Glassnode offers the RHODL ratio on its free and paid dashboards. Bitcoin Magazine Pro and CoinGlass also display the metric with historical overlays that make it easy to compare current readings against previous cycle bottoms.

Bottom Line

The RHODL ratio at 4.5 is telling you one thing clearly. The speculative capital that drives blow-off tops has been flushed from the market, and what remains is a holder base with conviction and cost bases well below current prices. That exact configuration has appeared twice before, and both times preceded the most profitable periods in Bitcoin's history.

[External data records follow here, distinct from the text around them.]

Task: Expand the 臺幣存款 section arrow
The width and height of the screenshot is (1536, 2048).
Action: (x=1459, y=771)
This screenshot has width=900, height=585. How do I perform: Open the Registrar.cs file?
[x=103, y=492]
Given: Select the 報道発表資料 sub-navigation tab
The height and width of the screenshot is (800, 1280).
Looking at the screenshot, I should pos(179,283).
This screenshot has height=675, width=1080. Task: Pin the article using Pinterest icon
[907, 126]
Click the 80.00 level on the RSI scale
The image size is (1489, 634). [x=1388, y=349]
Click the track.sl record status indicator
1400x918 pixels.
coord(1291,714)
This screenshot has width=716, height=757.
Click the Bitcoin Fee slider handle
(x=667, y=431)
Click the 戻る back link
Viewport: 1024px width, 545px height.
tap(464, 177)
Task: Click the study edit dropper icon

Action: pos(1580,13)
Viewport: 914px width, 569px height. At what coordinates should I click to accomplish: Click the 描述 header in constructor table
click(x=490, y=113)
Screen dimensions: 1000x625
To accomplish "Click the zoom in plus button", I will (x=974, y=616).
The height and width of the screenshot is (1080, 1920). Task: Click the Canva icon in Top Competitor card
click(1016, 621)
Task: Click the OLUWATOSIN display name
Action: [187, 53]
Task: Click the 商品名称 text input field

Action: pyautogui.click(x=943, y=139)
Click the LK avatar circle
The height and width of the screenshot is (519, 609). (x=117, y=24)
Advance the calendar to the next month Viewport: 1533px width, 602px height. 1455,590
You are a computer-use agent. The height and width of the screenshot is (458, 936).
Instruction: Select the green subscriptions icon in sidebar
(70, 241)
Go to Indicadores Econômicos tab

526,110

The forward-looking question is not about the signal's validity but about the macro conditions that will determine if the pattern plays out. If equities stabilize, the Fed begins cutting in Q3-Q4 2026, and the $230 billion in sidelined stablecoin capital starts rotating back into BTC, the setup aligns with a recovery that could accelerate through the back half of the year. If equities break down and forced institutional selling overrides on-chain fundamentals, the signal gets delayed but not necessarily invalidated. Watch for sustained ETF inflows and a flip back to positive perpetual funding as the confirmation triggers that the bottom-formation process is transitioning into the early stages of a new uptrend.

 
 

This article is for informational purposes only and does not constitute financial or investment advice. Cryptocurrency trading involves substantial risk. Always conduct your own research before making trading decisions.